Street food at Ballarò Market in Palermo, Sicily. The craziest market in Italy!
Автор: Food Story Channel
Загружено: 2025-08-10
Просмотров: 53231
#Palermo #BallaroMarket #StreetFood #PalermoStreetFood #SicilianFood #italianstreetfood #SicilyTravel #PalermoMarket #italyfood
Strolling through the streets of some of Palermo's neighborhoods, you feel like you're in one of the souks of any Muslim city. It's no coincidence that some markets were built during Arab rule, and even today, you can still see the appearance, the buying and selling practices, the colors, the smells, and the custom of flooding streets and squares with stalls, baskets, and colorful awnings, typical of traditional North African markets. Palermo's markets are the ideal place for an authentic immersion in the past and the most ancient traditions of the Palermitan people. Palermo's historic markets are truly living monuments! You can't visit this splendid city without admiring these spectacular and picturesque markets. They are, in fact, a virtual synthesis of the colorful and cheerful nature and the multifaceted and cosmopolitan culture of the Palermitan people. As you delve into the depths of these markets, you're constantly accompanied by the loud, often colorful calls of the various street vendors inviting you to buy their wares. This picturesque invitation is called "abbanniata" in the Palermitan dialect. And indeed, part of the spectacle is also listening to this "folk music" typical of historic markets. In these historic markets, you can buy a bit of everything, especially fruit, vegetables, fish, and meat. Let's just say that every self-respecting Palermitan knows which market to choose based on what they're buying. The most important historic markets in Palermo are: Ballarò, Vucciria, Capo, and Borgo Vecchio.

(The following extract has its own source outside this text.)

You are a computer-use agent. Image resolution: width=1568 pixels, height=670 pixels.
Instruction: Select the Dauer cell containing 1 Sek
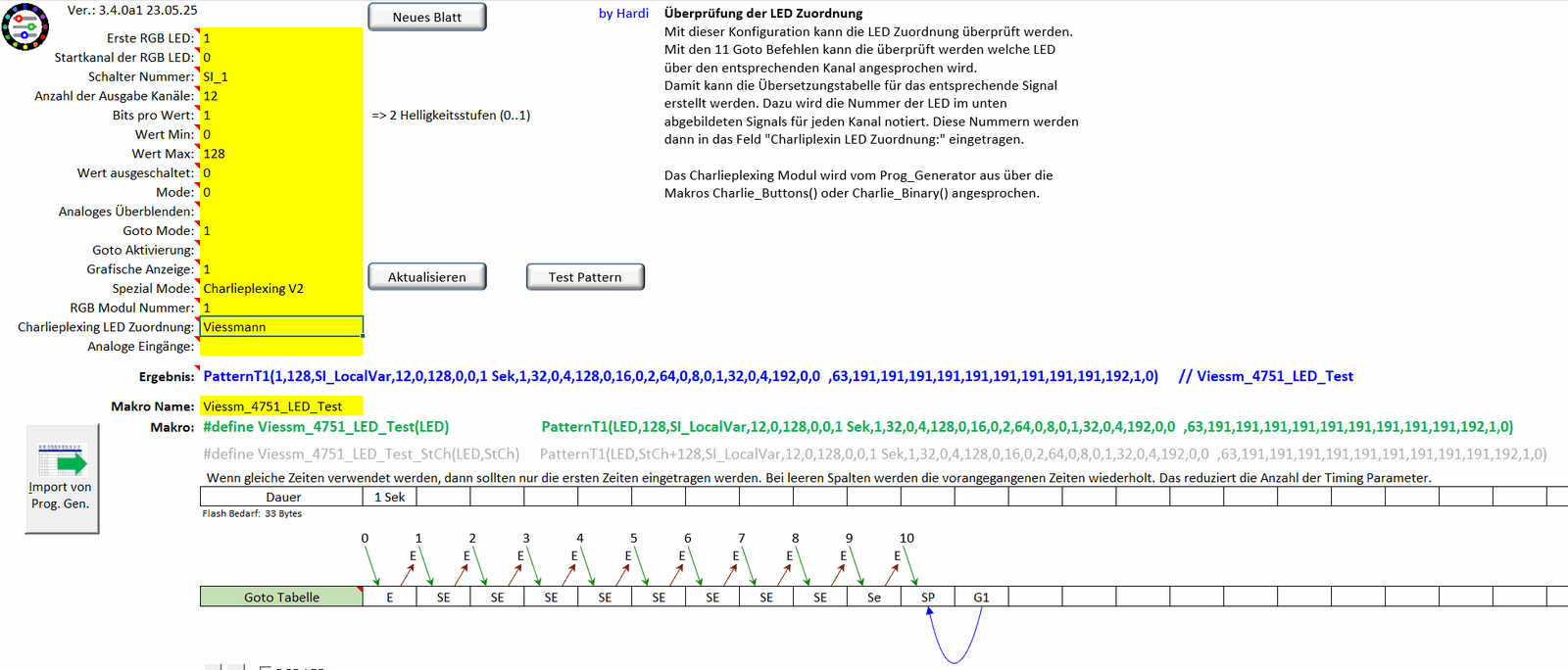(x=389, y=498)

Ballarò is the oldest and largest market in the city, stretching from Piazza Casa Professa to the bastions of Corso Tukory.
Some time ago, it was more concentrated around Piazza Ballarò, which, as Gaspare Palermo wrote in his 19th-century Guide, was "a square of grass in the Albergheria neighborhood, oblong in shape and not very wide, with a floor paved with large cobblestones." These few lines perhaps capture the entire world of Ballarò, which for so many centuries has existed in the shadow of the Carmelite Fathers' church. "Piazza di Grascia" refers to the specialization of the various shopkeepers, namely, the sale of food (grascia).
This market, in the common Palermitan sense, is dedicated to the sale of early fruits and everything from the surrounding countryside or from non-European countries. It dates back to the era of Arab rule.
There are several theories about the etymology of the word Ballarò: one hypothesis is that it derives from Bahlara, the name of a village near Monreale, where the goods for sale came from, or from Ag-Vallaraja (title of the rulers of the Indian region of Sind), since spices from the Deccan were sold there, or from Segeballarath, meaning "fair-market."